* Prompt: Would you give the listing again exactly as written, minus its pictures?

* Supplied information:
BEGIN

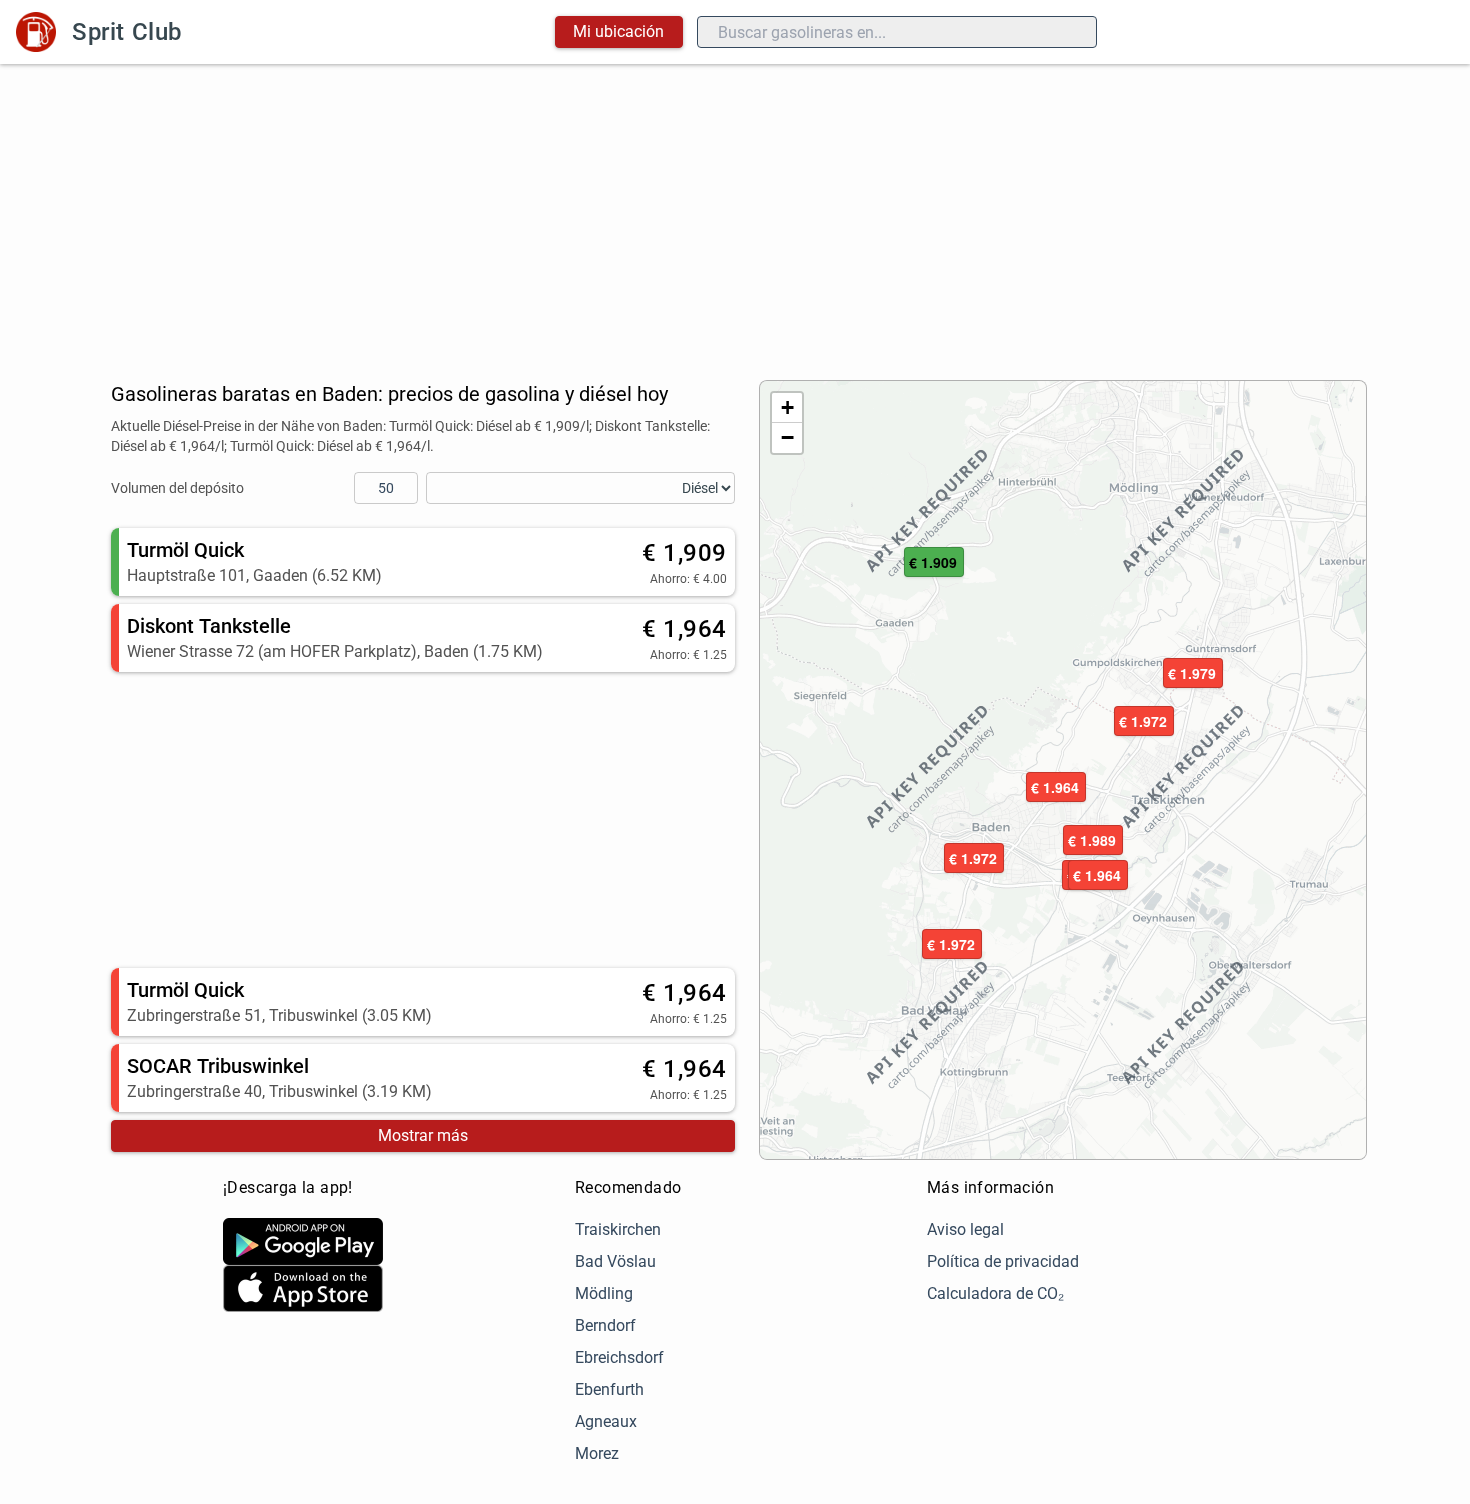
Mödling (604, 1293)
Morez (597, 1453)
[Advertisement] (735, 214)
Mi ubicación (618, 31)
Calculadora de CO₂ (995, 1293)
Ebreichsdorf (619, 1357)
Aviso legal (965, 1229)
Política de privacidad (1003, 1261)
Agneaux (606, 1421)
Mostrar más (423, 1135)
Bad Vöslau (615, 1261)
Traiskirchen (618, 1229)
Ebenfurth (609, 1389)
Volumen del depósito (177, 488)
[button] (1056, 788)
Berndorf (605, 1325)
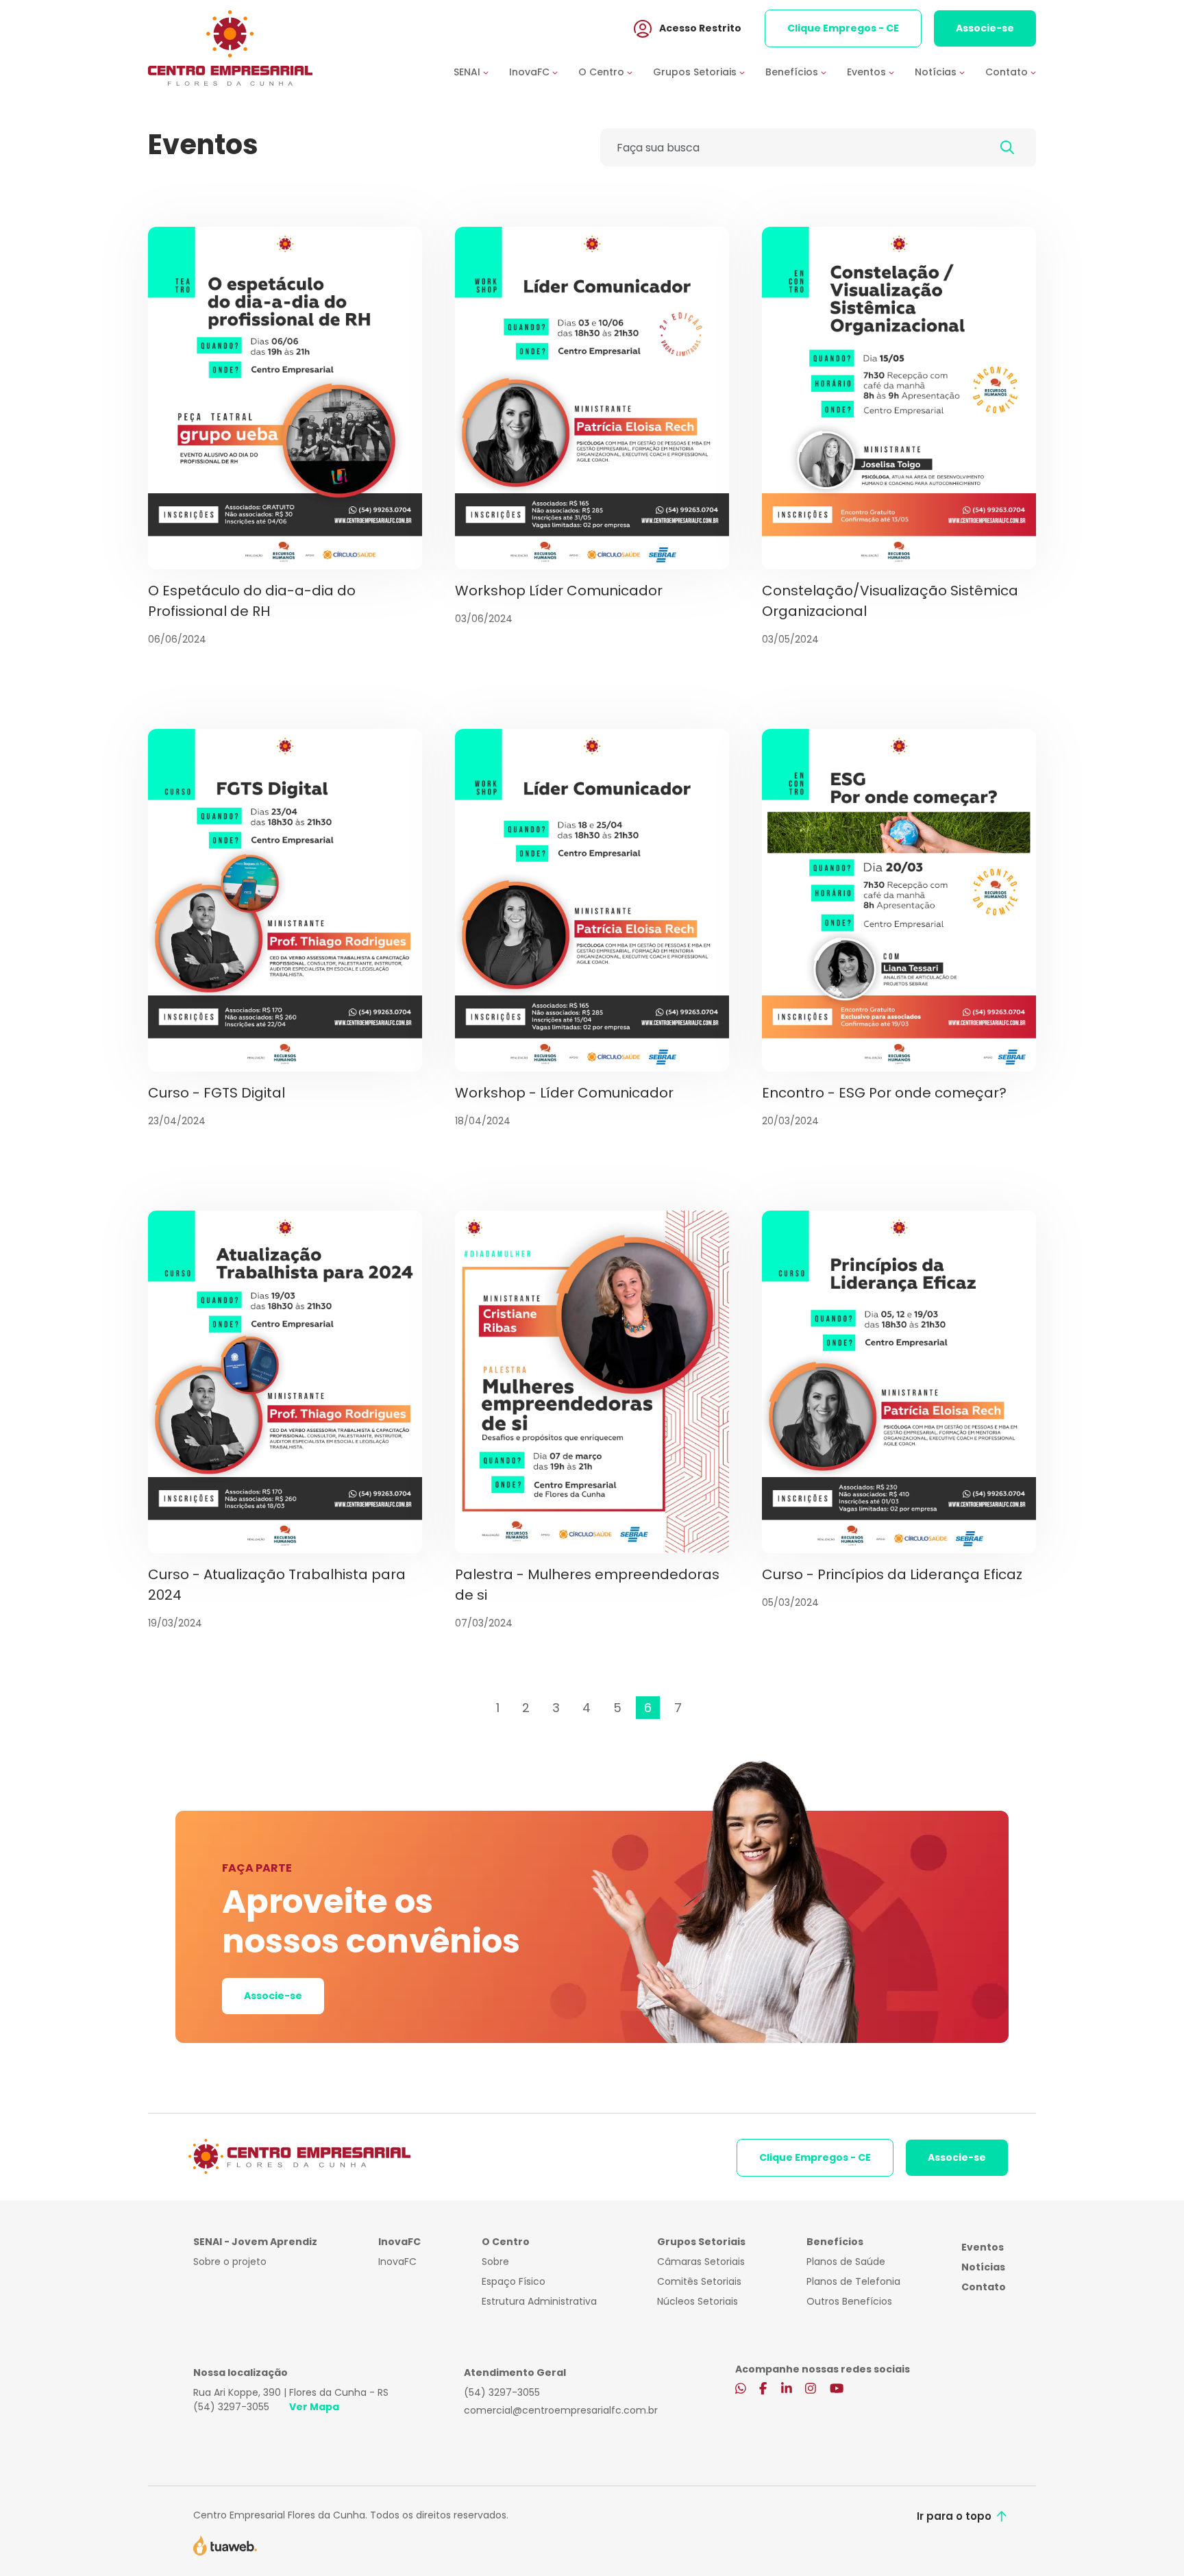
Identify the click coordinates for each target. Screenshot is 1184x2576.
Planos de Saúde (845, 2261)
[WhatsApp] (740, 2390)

END

* Exercise solution:
Mödling (604, 1293)
Morez (597, 1453)
[Advertisement] (735, 214)
Mi ubicación (618, 31)
Calculadora de CO₂ (995, 1293)
Ebreichsdorf (619, 1357)
Aviso legal (965, 1229)
Política de privacidad (1003, 1261)
Agneaux (606, 1421)
Mostrar más (423, 1135)
Bad Vöslau (615, 1261)
Traiskirchen (618, 1229)
Ebenfurth (609, 1389)
Volumen del depósito (177, 488)
[button] (1056, 788)
Berndorf (605, 1325)
Identify the click coordinates for each target. Screenshot is 1184x2576.
Planos de Saúde (845, 2261)
[WhatsApp] (740, 2390)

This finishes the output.